Der architektonische Raum hat noch immer drei Koordinaten x.y.z, bzw. Länge, Breite und Höhe. Der Architekt als Mordbube der Politiker (Thomas Bernhard) räumt sich seine gesellschaftlichen und finanziellen Pfründe ein. Die Architektur kennt weitere räumliche Raffinessen wie das Vorne und Hinten oder das Oben und Unten. Der Raster ordnet den Raum, bedingt die Wirtschaftlichkeit und unterbindet das Ausklinken aus vorgefassten Strukturen. Der Raster ist die hinterhältigste, lebensfeindlichste Waffe der Architektur und des Städtebaus. Der Schematismus begründet unsere gesellschaftlichen und politischen Räume. Der Raster ist der Raumkerker, in den der Mensch eingepfercht ist. Der Raster ist ein seelisches Folterinstrument, der in seiner räumlichen Manifestation den Menschen systematisch ein- oder ausschließt. Der Raster organisiert und formt den verdauenden, vegetativen Menschen.

Minimal, Minimalismus ist Funktionalismus, ist weniger, oder weniger ist mehr (Mies van der Rohe), oder weniger ist sparsamer, also intelligenter. Wenig könnte heißen, weil nicht mehr leistbar ist oder weil wir nicht zu mehr fähig sind. Minimalismus wächst auf dem Komposthaufen der Rezession zu einer hohlen Formensprache. Minimalismus ist die geile Mode der architektoischen Stümper. Sparta triumphiert eitel über Sybaris (Bernard Rudofsky). Der Verlust des Lebensgefühls lähmt den Lebenswillen. Der Funktionalismus zoniert unsere sozialen und psychischen Lebens(t)räume. Der Zaun ist unmittelbarstes Symbol dieser Eingrenzung.

Minimal Housing versucht aus diesem System ausbrechen. Die Methode liegt im schöpferischen und existenziellen Anspruch des einzelnen Projektanten. Eine Fragestellung war zunächst, ob neue Wohnformen mit dem Ort in Kommunikation treten können. Wohnen beinhaltet vor allem die soziale Komponente. Das Beschreiben der eigenen Wohnform ist ein Beschreiben des eigenen physischen und seelischen Körpers. Das Sprechen über Wohnen ist eine sehr subtile, intime Form des Eindringens in eine nicht sichtbare Welt.
„Minimal Housing“ ist nicht der quantitative, raumlose Anspruch der Satten. Es geht auch nicht um den Weltverbessererstandpunkt. Dass Satte überhaupt Wohnformen für Hungrige sinnvoll planen können, ist schwer vorstellbar.
Die mitteleuropäische Architektur könnte auch als perfide, perverse Kultur gesehen werden, welche die Vollgefressenen bloß zum Rülpsen herausfordert. „Minimal Housing“ ist in Österreich nur persönlich und existentiell entwickelbar. Architekten sollten in Entwicklungsländer auswandern, vielleicht braucht man sie dort.

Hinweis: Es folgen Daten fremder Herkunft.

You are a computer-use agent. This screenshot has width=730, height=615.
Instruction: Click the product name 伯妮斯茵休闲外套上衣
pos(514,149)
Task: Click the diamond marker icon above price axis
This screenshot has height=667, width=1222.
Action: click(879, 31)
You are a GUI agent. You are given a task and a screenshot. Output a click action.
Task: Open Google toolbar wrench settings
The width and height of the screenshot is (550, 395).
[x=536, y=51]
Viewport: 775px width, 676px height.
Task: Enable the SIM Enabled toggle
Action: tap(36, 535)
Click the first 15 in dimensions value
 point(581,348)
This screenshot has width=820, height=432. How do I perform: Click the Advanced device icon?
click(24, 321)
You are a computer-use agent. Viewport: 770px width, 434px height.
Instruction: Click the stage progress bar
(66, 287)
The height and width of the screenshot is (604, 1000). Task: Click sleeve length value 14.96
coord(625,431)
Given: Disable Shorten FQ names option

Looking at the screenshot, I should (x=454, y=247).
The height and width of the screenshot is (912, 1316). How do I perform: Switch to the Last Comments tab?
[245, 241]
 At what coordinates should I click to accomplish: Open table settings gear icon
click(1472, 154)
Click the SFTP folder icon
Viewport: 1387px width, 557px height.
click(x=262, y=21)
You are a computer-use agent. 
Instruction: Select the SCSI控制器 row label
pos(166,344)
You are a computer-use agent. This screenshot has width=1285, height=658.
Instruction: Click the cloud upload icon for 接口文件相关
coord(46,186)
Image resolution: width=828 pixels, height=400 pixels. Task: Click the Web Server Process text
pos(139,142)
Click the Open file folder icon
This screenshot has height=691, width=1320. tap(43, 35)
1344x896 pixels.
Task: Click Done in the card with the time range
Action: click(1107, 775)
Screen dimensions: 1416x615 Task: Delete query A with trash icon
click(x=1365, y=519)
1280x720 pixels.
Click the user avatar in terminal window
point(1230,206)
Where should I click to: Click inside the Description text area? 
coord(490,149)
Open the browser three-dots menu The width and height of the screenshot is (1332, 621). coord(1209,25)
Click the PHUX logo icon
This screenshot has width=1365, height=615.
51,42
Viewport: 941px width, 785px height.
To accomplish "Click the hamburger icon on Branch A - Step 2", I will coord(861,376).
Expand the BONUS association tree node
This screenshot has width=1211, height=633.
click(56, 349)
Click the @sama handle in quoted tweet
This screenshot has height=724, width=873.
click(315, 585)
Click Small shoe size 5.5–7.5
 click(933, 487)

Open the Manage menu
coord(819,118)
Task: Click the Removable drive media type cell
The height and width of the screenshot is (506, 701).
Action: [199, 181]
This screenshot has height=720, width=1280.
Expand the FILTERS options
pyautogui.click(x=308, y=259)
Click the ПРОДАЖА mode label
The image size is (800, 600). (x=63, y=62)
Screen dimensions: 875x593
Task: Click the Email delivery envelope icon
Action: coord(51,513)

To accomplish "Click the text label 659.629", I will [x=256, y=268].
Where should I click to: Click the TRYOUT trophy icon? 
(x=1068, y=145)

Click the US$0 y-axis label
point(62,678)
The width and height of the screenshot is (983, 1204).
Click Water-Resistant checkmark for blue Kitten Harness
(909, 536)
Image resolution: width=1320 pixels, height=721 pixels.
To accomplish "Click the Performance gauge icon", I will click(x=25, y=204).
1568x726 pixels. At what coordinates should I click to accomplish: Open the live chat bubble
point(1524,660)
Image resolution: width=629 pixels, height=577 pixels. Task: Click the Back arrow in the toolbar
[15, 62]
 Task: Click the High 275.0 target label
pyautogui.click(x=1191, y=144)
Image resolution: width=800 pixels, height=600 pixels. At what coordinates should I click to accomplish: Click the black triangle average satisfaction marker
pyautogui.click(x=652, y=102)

Minimal Housing ist Leben in der Stadt. Die alte Stadt gilt es dabei zu vergessen, man kann sie in ihren noch funktionierenden Infrastrukturen nützen aber man muss sich sowohl von der historischen wie auch von der Peripheriestadt verabschieden. Die neue Wohnform zeigt den Lebenswillen der Behauser. "Minimal Housing" behandelt mehrere Aspekte des Lebens oder nur einen einzigen. Es ist wahrscheinlich für viele zu schwierig, sehr vernetzte Raumgebilde zu zeugen. Das Stadtmöbel ist nichts Neues, aber ein zulässiger Denkansatz zum „Minimal Housing“.

Ästhetik ist Ausdruck scheinbarster Oberflächlichkeit. Das Wesenhafte des Dinges gilt es zu entdecken und der Zusammenhang zum Wesenhaften ist zu umspielen. Das Wesenhafte ist nicht zu benennen, sondern kann im Minimal Housing tänzerisch umschrieben werden. Die neuen Lebensformen sind urbane Gebilde, die in ihrer Vielfalt eine andere Stadt und ein anderes Leben ermöglichen. Die Erforschung der seelischen und psychischen Körperhülle führt uns unmittelbar zum ?Minimal Housing?.